CONSIGNES:
a. Répondez à ces questions sur le texte sur Alfred :
(i) Qu'un de ses parents vit-il un jour pendant qu'Alfred reposait dans son berceau ?
(ii) Par qui Alfred fut-il nommé gouverneur du palais ?
(iii) Que fit l'ennemi d'Alfred, impressionné par sa conduite ?
b. Recopiez fidèlement le passage du texte sur Alfred allant de « Né au nord de » à « vie plus parfaite. ».
c. Poursuivez le texte sur Alfred après sa dernière phrase.

TEXTE CITÉ:

════════════════

Né au nord de l'Angleterre, Alfred se fit remarquer par
tous
les avantages de la
naissance, de l'éducation et des talents. Son histoire
rapporte qu'un jour qu'il reposait dans son berceau, un de ses parents vit son
visage brillant comme le soleil. Jeune encore, il fut nommé gouverneur du palais
par David, roi d'Écosse, et il remplit cette charge importante avec une
supériorité qui lui attira l'estime du prince et de toute la cour.
Un jour, un personnage de qualité lui ayant fait des
reproches injurieux en présence du roi, il l'écouta avec patience et le remercia
de ce qu'il avait la charité de l'avertir de ses fautes. Cette conduite
impressionna si heureusement son ennemi, qu'il lui demanda aussitôt pardon. Ce
trait, parmi d'autres, révéla son humilité profonde. Mais Alfred se sentait fait
pour une vie plus parfaite.

════════════════

EXTRAIT SOURCE:
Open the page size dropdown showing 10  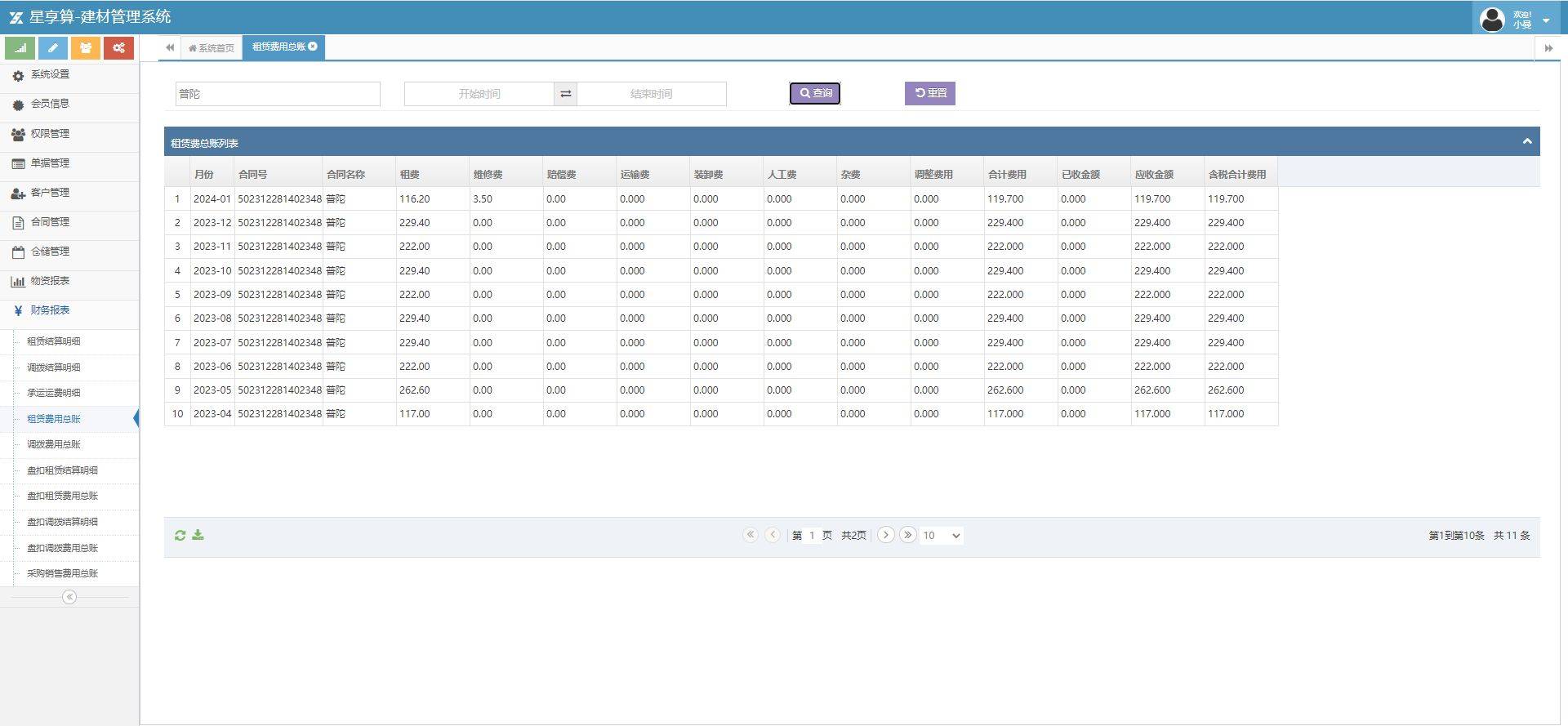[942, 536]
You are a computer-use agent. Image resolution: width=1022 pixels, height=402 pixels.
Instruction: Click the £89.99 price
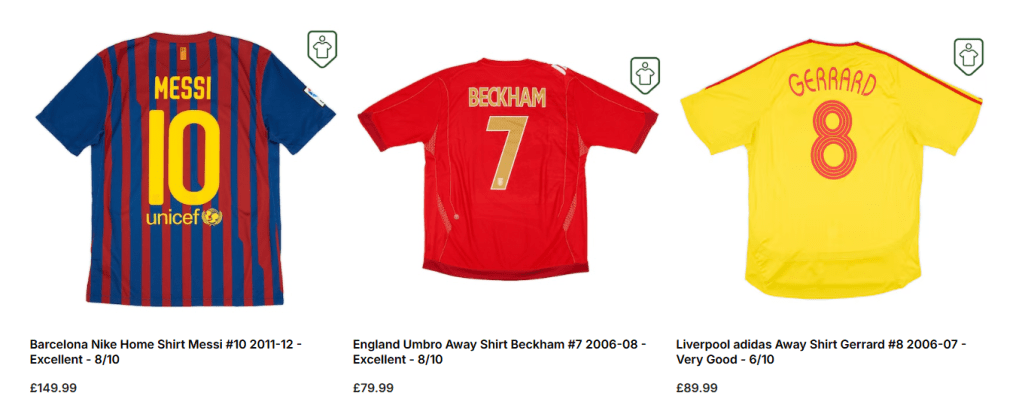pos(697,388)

════════════════

RÉPONSES:
a.
(i) Son visage brillant comme le soleil.
(ii) Par David, roi d'Écosse.
(iii) Il lui demanda aussitôt pardon.

b.
Né au nord de l'Angleterre, Alfred se fit remarquer par
tous
les avantages de la
naissance, de l'éducation et des talents. Son histoire
rapporte qu'un jour qu'il reposait dans son berceau, un de ses parents vit son
visage brillant comme le soleil. Jeune encore, il fut nommé gouverneur du palais
par David, roi d'Écosse, et il remplit cette charge importante avec une
supériorité qui lui attira l'estime du prince et de toute la cour.
Un jour, un personnage de qualité lui ayant fait des
reproches injurieux en présence du roi, il l'écouta avec patience et le remercia
de ce qu'il avait la charité de l'avertir de ses fautes. Cette conduite
impressionna si heureusement son ennemi, qu'il lui demanda aussitôt pardon. Ce
trait, parmi d'autres, révéla son humilité profonde. Mais Alfred se sentait fait
pour une vie plus parfaite.

c.
A vingt-quatre ans, il quitta les honneurs de la cour pour
prendre l'habit monastique et porter le joug du Seigneur. Nommé malgré lui abbé
de son monastère, il se montra le modèle de tous. Un de ses religieux nous a
laissé de sa vertu le tableau suivant : « Quelle vie plus pure que celle
d'Alfred ? Qui fut plus sage dans ses discours? Les paroles qui sortaient de sa
bouche avaient la douceur du miel; son corps était faible et languissant, mais
son âme vive et alerte. Il souffrait patiemment ceux qui l'importunaient et ne
se rendait jamais importun à personne. Il écoutait volontiers les autres et ne
se pressait point de répondre à ceux qui le consultaient. On ne le vit jamais en
colère; ses paroles et ses actions portaient la douce empreinte de cette onction
et de cette paix dont son âme était remplie ».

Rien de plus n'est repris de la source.